On June 18 Congress passed a bill approving the President's call for war and Madison signed it. This officially began the War of 1812, although Britain did not declare war until January 9, 1813, almost seven months later. Meanwhile, as soon as the American decision was taken, messengers rode hastily north to Montreal and Newark.

A SUMMARY

While there were undoubted weaknesses in British North America's defences, there were also significant strengths at the outset of war. There was British naval control of the lakes, regulars commanded by good officers, and the western Indians, many led by the valiant Tecumseh.
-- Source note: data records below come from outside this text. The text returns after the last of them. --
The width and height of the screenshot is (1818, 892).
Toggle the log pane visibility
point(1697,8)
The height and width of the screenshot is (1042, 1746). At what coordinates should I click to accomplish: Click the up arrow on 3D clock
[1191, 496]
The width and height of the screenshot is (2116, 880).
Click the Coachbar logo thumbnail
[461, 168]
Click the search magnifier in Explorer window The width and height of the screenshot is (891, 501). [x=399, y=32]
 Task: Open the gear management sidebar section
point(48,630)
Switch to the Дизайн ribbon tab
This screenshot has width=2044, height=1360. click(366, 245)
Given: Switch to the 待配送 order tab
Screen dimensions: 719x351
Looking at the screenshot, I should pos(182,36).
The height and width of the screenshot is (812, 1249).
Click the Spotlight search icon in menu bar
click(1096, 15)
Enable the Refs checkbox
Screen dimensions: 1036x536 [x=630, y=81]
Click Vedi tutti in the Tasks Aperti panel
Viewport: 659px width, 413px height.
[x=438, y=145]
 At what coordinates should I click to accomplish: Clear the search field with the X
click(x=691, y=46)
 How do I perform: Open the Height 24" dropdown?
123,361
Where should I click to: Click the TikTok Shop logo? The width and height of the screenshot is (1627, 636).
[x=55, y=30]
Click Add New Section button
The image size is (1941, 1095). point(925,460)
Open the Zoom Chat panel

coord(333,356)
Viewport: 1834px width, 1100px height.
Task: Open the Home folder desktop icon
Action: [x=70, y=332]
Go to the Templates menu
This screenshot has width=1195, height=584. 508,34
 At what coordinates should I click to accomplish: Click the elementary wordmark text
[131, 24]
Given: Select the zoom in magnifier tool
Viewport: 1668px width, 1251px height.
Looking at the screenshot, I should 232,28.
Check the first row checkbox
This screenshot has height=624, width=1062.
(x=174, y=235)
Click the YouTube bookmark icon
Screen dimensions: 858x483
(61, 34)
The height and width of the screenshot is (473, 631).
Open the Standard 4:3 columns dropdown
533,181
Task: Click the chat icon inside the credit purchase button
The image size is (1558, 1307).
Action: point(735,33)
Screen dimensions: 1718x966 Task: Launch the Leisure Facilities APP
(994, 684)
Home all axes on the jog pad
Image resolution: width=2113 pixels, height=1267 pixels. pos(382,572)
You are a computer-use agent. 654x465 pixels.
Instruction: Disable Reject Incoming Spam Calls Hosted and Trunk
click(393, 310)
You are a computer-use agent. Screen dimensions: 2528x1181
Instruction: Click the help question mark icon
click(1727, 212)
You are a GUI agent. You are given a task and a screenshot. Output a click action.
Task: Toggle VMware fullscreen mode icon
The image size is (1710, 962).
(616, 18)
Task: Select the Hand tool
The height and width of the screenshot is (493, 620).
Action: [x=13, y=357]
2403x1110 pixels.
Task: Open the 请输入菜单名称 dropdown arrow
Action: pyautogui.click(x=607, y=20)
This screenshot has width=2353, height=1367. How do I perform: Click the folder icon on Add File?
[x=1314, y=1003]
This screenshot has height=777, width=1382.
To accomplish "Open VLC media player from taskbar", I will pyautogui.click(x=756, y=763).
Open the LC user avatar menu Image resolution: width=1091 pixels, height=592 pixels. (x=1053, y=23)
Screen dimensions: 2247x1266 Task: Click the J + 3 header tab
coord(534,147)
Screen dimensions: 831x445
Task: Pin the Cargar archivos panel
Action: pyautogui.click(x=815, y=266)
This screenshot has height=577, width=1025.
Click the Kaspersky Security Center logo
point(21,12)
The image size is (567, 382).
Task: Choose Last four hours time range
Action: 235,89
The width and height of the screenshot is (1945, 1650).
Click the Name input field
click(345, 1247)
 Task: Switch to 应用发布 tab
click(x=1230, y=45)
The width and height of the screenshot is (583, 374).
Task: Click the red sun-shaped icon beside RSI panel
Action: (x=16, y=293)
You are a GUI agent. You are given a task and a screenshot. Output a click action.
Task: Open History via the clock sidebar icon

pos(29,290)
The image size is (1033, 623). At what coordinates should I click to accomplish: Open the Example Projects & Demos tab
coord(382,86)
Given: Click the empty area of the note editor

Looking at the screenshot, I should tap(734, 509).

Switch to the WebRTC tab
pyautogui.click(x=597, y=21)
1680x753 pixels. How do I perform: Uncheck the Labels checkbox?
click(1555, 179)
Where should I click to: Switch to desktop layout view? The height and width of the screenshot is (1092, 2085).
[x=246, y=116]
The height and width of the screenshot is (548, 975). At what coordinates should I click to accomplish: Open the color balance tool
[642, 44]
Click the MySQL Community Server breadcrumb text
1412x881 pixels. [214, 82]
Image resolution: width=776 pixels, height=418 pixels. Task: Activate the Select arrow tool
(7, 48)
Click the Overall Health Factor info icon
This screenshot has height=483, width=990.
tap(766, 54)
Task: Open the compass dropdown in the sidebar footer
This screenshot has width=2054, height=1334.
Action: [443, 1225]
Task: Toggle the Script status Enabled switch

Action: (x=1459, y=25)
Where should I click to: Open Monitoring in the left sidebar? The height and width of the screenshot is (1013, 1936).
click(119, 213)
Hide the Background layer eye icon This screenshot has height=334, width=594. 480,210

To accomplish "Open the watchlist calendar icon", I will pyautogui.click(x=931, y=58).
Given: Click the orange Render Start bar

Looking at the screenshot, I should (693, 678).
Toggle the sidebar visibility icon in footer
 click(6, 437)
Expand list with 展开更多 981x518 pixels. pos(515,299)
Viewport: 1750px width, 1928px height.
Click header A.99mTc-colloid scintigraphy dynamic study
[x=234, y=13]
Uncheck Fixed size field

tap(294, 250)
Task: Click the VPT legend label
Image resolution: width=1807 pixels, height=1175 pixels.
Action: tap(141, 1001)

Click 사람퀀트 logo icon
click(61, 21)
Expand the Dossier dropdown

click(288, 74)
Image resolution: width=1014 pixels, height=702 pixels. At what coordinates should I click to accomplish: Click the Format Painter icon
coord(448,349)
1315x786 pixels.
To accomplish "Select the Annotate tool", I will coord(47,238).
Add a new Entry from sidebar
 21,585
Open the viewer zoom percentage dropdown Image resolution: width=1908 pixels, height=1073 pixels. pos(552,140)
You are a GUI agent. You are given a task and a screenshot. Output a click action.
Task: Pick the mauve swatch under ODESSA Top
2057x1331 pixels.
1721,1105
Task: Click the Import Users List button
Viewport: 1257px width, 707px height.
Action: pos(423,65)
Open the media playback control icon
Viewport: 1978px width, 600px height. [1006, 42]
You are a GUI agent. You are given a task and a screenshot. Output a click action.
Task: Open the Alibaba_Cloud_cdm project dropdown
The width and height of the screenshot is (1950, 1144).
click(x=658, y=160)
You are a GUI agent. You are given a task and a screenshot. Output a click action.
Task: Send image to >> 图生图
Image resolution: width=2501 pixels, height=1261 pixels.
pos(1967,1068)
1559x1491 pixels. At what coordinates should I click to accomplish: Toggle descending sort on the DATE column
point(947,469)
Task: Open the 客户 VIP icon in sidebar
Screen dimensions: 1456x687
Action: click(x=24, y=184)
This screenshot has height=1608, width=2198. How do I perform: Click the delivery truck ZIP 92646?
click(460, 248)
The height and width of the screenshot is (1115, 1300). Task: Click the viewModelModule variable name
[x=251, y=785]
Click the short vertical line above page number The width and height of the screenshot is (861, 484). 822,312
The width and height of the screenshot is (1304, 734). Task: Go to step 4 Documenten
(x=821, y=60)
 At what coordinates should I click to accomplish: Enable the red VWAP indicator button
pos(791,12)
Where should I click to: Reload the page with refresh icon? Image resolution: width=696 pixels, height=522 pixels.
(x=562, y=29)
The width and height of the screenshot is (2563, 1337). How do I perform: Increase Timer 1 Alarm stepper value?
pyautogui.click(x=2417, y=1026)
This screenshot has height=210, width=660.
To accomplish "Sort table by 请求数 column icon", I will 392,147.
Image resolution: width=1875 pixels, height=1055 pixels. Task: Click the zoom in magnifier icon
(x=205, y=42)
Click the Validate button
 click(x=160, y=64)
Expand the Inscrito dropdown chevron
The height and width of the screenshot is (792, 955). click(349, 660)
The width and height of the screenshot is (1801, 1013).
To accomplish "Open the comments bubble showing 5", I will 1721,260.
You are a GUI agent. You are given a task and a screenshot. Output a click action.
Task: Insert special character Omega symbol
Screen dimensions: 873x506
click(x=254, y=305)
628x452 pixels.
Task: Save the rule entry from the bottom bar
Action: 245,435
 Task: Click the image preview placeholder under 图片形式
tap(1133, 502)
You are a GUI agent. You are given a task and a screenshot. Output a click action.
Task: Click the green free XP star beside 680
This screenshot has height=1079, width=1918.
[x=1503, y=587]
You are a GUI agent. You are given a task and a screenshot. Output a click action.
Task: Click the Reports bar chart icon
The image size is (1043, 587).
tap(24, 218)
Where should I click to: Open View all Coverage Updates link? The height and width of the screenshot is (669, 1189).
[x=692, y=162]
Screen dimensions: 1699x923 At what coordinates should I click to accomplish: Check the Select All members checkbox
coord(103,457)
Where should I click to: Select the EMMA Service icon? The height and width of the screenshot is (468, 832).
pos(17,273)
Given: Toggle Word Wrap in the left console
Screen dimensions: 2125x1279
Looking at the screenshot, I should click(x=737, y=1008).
The militia was the weakest part of Canada's defences, but steps were being taken to improve it.

Disagreements among Americans over the war were an enormous benefit to Canada. The defence was also helped by the poor leadership of the American army — which was not well trained at the beginning of the conflict — and by the reliance on often-unpredictable state militias. President Madison did not provide firm direction for the political and military leaders who decided how the war was to be fought. As a result, the Americans time after time made the mistake of attacking west of Kingston instead of cutting the St. Lawrence route.